The diagram below is a list of examples of how to simplify and improve each statement before we could work on the specific incident. In our experience, we would say that in more than 95% of cases we had to help the client to modify their original Incident Statement.

How do we do this in a real-life situation? It is a very well-rehearsed questioning drill.

Look carefully at each of the statements, you would notice a few observations such as:

  • The revised statement is much more specific and detailed – this is one of the critical requirements for formulating an incident statement
  • The revised statement has a single OBJECT and also a single FAULT
  • The revised statement does not have any information about users, location, timing, size or even the pattern of the incident situation

This questioning drill is displayed in the following example;

Note how the Incident Statement changed during the questioning. It went from ‘Servers not communicating’ to that of a specific ‘Dell server ABC not receiving defined data packet’.

This subtle change in the wording of the statement changed the nature of the OBJECT and also made the FAULT much more specific.

Look at a video clip of how this is done in a real-life situation. Click on and click on the “Incident Statement” tab.

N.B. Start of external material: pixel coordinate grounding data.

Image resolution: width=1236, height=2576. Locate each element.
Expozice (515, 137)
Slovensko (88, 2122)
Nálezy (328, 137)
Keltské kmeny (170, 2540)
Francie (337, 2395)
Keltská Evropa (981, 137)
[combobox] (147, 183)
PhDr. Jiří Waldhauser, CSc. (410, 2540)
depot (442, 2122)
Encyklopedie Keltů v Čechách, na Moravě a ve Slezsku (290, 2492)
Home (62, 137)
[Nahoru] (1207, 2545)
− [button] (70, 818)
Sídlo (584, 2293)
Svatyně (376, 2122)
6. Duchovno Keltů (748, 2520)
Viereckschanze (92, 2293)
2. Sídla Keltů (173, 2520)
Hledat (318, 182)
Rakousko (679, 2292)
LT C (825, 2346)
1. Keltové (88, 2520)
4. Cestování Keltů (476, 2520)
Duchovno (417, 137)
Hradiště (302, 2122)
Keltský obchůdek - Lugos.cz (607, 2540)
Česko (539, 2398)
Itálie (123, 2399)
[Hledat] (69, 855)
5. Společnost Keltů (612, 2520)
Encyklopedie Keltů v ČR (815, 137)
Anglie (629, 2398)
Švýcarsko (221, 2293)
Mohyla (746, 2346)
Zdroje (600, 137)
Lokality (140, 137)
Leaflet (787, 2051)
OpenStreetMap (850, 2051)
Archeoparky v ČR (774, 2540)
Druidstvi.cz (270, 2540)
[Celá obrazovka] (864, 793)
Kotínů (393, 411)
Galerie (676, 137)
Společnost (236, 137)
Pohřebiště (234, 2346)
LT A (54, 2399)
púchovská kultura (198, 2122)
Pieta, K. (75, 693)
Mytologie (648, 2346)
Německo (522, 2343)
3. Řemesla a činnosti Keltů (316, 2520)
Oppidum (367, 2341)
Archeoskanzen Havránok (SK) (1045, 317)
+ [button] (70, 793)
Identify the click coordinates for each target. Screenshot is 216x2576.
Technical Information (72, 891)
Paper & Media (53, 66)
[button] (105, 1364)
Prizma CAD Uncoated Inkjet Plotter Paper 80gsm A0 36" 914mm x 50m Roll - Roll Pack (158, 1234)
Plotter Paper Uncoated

Step Two – List problem/incident detail

In this step, we want to collect the available factual data in all the appropriate dimensions of the incident situation. We would like to create an accurate snapshot of what the incident looks like in various dimensions such as the ‘What’, ‘Who’, ‘Where, ‘When’, and anything that might be ‘Unique’ about it.

It is also important to stress the fact that we need to deal with verified factual data and that makes it important to gather information from the right people or right sources.

Another important point to remember is that we do not always have the factual data to answer all the questions, which is okay for the initial purposes of creating an initial factual snapshot of the incident.

Many investigators have the notion that senior people would be the best to get inputs from when it is actually just the opposite that is true. We need to talk to the people ‘closest’ to the incident situation to form an accurate snapshot of what has occurred.

We suggest you do this to have the best chance to ensure 100% accuracy of the facts surrounding the incident. Look at the incident situation and basically decide the following;

  • What do you know about the incident?
  • What don’t you know about the incident and who will be the best suitable resource that would be able to provide you with the most accurate and appropriate inputs?

Look at the following matrix on Selecting Information Sources, this should help you to decide who to collaborate with to ensure you collect specific factual data about the incident situation.

This matrix is based upon the dimensions represented in the “Factor Analysis” problem-solving approach.

When you ask the questions some names would pop-up immediately but in other cases, you will have to enquire who to consult with to ensure accurate data/information.

Arrange a time when it would be convenient for all investigators to meet and if possible, you could make use of a facilitator to manage the process of information gathering.

Look at the video clip and go to and click on the “Incident Detail” tab. (The questions are in the diagram below).

This should create contrasting information that would motivate you to ask ‘WHY’ this object only, or ‘WHY NOT” the ‘BUT NOT’ objects? E.g. You could ask the “WHY NOT” question in context as follows: “Why do we have a problem with the Dell Data Servers and not the Dell XYZ servers?”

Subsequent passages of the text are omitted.